Conventionally, in an internal combustion engine, spark plugs are used to ignite fuel mixtures. As is shown in FIG. 21, a general spark plug includes a center electrode, an insulating member which holds the center electrode in an axial hole, a metal shell which surrounds the periphery of the insulating member to hold the insulating member, and a ground electrode which is joined to the metal shell at a proximal end portion and which forms a spark gap at a distal end portion with the center electrode. The fuel mixture is ignited by a spark discharge occurring in the spark gap. Although the form of the spark plug shown in FIG. 21 is of a so-called projecting type, in addition to this, there are spark plugs of a slant type and a semi-creeping type (refer to JP-A-6-176849).

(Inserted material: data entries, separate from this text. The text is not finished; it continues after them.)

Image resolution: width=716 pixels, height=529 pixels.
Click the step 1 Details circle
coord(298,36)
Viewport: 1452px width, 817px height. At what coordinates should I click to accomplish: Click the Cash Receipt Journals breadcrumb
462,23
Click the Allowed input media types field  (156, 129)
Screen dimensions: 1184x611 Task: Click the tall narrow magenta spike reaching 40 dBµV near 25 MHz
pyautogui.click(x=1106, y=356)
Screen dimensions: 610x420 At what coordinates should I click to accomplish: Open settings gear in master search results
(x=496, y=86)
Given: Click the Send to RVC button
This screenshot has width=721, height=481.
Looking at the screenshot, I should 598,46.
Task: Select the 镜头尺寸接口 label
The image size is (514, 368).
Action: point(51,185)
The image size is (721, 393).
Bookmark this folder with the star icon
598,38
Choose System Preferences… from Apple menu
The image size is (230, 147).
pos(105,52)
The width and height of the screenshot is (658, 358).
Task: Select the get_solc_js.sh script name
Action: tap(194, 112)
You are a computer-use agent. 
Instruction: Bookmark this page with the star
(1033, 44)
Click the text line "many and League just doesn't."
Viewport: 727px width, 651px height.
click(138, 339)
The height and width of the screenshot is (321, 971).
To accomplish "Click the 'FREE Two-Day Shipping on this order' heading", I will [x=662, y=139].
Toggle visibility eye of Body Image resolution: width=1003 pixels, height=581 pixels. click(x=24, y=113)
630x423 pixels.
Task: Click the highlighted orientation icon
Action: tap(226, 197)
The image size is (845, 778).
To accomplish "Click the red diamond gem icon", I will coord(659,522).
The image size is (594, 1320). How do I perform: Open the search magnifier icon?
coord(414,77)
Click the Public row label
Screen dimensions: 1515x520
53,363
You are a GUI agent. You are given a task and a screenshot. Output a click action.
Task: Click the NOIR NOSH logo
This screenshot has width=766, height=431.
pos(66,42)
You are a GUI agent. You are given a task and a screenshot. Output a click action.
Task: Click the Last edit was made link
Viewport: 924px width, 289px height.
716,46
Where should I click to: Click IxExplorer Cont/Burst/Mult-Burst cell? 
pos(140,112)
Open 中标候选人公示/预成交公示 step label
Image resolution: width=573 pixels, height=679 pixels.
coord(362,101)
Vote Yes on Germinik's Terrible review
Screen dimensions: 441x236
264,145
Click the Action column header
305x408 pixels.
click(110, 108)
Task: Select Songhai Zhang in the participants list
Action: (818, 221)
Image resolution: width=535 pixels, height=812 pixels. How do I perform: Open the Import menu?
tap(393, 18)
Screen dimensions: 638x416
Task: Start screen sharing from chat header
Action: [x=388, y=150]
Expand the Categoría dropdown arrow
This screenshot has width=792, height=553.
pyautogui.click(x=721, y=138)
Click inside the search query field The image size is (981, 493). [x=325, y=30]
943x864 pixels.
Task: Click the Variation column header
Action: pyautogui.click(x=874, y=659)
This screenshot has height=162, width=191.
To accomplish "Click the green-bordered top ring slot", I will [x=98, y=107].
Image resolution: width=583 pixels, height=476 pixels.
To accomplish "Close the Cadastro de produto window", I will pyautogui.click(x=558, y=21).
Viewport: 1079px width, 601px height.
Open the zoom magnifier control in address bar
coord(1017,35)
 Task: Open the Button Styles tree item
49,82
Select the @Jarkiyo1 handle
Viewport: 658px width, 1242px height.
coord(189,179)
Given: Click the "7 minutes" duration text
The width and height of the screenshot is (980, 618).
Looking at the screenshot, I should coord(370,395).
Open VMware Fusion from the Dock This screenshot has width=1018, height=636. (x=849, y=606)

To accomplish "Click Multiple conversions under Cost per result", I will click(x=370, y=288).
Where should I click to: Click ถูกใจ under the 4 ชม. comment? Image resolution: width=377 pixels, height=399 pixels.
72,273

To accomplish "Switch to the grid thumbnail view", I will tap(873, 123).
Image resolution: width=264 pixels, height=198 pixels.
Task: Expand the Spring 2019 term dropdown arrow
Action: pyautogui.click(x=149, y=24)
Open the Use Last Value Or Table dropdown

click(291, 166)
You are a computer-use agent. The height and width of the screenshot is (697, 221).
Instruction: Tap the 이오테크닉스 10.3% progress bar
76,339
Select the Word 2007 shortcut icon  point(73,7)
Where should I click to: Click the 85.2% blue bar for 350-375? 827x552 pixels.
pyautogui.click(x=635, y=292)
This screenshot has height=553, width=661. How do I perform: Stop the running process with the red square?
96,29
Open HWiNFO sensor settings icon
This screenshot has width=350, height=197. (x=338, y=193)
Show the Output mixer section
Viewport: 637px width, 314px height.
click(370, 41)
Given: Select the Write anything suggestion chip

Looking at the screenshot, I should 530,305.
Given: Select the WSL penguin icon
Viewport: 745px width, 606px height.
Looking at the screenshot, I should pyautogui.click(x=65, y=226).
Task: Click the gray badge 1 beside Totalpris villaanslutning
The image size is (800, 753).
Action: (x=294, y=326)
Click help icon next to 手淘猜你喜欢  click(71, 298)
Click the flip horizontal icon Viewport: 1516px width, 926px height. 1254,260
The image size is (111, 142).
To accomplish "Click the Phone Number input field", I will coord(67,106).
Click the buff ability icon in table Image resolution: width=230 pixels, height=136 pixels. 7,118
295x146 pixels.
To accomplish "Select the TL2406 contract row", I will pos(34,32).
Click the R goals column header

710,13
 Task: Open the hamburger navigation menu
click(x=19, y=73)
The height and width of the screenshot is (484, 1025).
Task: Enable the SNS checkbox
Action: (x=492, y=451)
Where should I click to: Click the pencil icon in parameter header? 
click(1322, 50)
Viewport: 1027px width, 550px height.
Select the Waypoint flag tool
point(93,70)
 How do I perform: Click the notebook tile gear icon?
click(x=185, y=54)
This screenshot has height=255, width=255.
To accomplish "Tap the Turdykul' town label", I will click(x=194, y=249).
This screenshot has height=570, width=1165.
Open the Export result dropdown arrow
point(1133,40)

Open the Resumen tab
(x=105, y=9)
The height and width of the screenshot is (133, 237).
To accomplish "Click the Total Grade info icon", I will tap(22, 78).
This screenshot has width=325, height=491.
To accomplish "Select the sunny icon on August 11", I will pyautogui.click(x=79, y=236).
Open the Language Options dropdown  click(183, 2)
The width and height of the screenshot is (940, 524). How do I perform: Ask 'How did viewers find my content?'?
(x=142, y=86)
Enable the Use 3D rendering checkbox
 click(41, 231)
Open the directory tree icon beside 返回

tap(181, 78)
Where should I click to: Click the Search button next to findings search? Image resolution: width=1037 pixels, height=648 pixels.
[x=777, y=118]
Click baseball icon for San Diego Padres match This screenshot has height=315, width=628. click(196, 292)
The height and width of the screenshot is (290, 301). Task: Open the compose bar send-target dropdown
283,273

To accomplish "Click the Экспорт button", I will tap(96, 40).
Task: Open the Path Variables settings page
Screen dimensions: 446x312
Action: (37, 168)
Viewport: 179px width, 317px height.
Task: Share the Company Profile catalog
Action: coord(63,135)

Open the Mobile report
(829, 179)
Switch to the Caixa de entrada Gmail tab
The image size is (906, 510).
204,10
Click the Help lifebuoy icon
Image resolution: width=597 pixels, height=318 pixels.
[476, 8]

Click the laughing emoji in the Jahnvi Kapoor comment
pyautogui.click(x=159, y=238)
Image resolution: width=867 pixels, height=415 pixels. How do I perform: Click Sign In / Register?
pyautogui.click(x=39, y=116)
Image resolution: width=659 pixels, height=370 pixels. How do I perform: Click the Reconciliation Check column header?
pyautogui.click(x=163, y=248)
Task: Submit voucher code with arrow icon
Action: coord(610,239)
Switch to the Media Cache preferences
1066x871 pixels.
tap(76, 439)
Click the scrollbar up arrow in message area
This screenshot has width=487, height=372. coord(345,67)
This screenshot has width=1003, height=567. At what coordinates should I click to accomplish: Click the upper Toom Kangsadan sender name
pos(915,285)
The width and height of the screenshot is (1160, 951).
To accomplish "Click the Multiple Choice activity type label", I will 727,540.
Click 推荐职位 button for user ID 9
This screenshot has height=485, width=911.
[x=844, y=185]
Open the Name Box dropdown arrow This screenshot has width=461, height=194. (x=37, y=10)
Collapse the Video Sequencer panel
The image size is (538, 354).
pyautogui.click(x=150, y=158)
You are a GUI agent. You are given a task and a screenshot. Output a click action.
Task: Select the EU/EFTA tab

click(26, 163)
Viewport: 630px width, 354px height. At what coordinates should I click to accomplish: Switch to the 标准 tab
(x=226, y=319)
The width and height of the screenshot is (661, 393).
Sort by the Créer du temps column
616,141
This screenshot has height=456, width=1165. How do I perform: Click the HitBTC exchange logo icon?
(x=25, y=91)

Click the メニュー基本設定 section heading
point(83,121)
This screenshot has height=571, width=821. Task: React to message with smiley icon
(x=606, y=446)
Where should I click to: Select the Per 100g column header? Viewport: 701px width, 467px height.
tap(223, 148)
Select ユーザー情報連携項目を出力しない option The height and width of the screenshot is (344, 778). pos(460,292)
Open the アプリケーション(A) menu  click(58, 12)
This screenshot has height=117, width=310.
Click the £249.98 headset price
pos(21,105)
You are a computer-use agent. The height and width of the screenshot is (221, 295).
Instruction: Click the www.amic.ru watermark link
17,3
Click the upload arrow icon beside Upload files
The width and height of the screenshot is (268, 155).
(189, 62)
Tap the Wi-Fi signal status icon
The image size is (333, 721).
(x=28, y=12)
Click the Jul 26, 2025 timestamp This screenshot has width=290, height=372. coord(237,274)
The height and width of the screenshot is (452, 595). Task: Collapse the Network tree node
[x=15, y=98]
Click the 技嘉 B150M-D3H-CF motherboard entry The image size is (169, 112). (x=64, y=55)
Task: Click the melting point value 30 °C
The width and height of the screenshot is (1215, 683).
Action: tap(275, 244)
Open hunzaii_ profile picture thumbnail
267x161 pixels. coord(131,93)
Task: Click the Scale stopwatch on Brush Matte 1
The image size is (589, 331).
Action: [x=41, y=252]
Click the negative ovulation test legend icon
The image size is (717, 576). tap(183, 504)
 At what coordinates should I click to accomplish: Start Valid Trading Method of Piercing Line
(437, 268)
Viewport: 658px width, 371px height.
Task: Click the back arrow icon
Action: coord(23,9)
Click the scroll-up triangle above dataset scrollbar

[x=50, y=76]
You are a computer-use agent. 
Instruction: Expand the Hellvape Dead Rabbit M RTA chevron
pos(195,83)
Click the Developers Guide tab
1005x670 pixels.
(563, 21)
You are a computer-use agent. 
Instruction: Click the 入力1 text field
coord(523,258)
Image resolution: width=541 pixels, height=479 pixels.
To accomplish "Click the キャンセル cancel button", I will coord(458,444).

In recent years, valve diameters of intake valves and exhaust valves are required to be extended to increase the output of an internal combustion engine. A larger water jacket is also required to be equipped on such an internal combustion engine whose output is increased in that way in order to cool the engine with good efficiency. However, with these required countermeasures implemented, since a space where to install spark plugs, which are to be install in the internal combustion engine, becomes small, spark plugs with smaller diameters are now required.
However, in the event that the diameter of a spark plug is reduced simply, an insulating distance between an insulating member and a metal shell is narrowed. Because of this, depending upon how carbon deposits are accumulated on the insulating member, a lateral spark in which a spark occurs from the center electrode to the metal shell via an insulator or an inside spark in which a spark occurs from the center electrode to the metal shell through a gap between the insulator and the metal shell is generated (refer to FIG. 21). When lateral sparks and inside sparks occur frequently, the frequency of discharge at the normal spark gap decreases, thus, there is a problem of ignition with fuel mixture.
In relation to these problems, for example, JP-A-2006-49207 discloses a spark plug for suppression of the lateral spark in which an outside diameter of a front end of an insulating member is formed so as to be increased gradually from a front end side to a rear end side and a volume from the front end of the insulating member to a position lying 0.1 mm rearwards from the front end is 0.38 mm3 or lower. JP-A-2000-243535 discloses a spark plug including a center electrode having a high melting point metal tip, wherein a thickness of a portion of an insulating member which is positioned to face a front end face of a metal shell is 1.1 mm or larger and further, an outside diameter of a portion of the center electrode which is positioned to face a front end of the insulating member is 1.4 mm or larger and 2.0 mm or smaller.